▸ **TEXT**
Culture of Care factor in IUSA

The Culture of Care initiative has been a high-profile platform for the current IU Student Association administration. Candidates for next year’s administration have taken the Culture of Care into consideration as they plan their platforms.

Casey Shelburne, Hoosiers 4 Solutions’ presidential candidate, said he and his running mates plan to keep the Culture of Care program if they are elected.

“It’s still going to be Culture of Care,” he said. “We’re not looking to rebrand it into anything different.”

However, he said Hoosiers 4 Solutions wants to expand Culture of Care beyond campus and make changes at the state level. For example, they have called for an expansion of the Lifeline Law so victims of sexual assaults would not be charged with underage drinking when they report the assaults to the police.

Shelburne said he feels education for incoming freshmen on Culture of Care issues — alcohol and drug abuse, sexual assault, mental health — is important to causing a shift in campus culture.

▸ **DATA RECORDS**
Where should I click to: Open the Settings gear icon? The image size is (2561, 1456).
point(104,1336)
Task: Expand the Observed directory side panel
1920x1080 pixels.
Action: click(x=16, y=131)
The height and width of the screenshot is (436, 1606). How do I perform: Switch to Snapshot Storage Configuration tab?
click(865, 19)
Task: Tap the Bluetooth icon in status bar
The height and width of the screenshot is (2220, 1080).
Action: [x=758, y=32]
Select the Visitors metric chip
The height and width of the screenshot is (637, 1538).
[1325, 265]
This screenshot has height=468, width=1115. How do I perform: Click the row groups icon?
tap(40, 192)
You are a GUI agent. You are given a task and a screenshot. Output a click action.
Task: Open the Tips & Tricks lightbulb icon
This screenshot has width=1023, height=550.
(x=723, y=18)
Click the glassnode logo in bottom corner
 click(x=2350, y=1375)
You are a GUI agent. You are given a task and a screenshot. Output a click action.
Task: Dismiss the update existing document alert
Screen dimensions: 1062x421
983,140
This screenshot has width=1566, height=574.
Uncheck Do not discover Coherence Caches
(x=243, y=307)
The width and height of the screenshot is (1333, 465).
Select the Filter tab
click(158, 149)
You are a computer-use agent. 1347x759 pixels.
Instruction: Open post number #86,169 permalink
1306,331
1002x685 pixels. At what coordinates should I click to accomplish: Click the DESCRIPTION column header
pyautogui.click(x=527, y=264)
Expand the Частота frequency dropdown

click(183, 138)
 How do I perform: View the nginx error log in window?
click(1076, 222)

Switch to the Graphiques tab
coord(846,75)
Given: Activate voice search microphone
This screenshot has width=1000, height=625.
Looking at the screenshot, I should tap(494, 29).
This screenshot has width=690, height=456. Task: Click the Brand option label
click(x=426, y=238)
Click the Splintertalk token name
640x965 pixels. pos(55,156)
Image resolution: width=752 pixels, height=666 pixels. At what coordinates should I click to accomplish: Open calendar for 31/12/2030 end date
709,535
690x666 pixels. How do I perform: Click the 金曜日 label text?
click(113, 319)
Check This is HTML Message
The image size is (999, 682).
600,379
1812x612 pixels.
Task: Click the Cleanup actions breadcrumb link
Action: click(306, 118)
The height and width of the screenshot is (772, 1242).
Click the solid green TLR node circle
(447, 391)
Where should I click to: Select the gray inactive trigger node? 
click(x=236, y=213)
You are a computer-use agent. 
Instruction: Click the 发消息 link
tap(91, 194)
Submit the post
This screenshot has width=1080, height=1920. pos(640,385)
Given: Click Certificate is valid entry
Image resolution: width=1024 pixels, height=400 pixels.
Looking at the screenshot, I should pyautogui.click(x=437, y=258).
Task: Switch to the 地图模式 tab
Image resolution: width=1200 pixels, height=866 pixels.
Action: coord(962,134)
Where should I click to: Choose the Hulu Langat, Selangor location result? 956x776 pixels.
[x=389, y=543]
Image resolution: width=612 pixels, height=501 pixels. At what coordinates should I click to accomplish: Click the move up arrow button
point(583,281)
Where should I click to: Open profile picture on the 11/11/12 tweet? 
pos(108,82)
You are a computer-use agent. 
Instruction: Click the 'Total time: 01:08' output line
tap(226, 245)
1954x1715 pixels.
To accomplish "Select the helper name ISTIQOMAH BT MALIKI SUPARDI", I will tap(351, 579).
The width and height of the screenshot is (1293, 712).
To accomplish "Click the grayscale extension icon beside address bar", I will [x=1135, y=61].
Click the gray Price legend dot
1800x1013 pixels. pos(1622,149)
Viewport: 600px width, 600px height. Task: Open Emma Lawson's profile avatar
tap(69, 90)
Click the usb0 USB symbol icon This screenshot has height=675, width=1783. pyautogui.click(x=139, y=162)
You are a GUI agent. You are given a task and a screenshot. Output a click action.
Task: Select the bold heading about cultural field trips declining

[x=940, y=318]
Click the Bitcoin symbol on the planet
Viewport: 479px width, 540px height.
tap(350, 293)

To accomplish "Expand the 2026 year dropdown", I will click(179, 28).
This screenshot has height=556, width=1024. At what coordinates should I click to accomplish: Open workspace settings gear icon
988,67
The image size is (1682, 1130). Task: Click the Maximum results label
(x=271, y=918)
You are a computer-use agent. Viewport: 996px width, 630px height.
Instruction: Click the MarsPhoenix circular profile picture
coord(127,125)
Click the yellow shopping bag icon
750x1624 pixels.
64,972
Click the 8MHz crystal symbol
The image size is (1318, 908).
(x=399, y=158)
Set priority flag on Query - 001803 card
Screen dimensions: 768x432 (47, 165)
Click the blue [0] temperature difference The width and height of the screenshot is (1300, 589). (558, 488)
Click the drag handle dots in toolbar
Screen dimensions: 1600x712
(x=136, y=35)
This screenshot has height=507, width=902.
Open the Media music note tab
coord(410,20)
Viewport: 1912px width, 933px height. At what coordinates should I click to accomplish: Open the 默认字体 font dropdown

▸ **SHORT PROBLEM**
Write down the passage of the Culture of Care article above, starting at "The Culture of Care initiative" and ending at "they are elected.", with every word and punctuation mark unchanged.

▸ **RESULT FOR THIS EXERCISE**
The Culture of Care initiative has been a high-profile platform for the current IU Student Association administration. Candidates for next year’s administration have taken the Culture of Care into consideration as they plan their platforms.

Casey Shelburne, Hoosiers 4 Solutions’ presidential candidate, said he and his running mates plan to keep the Culture of Care program if they are elected.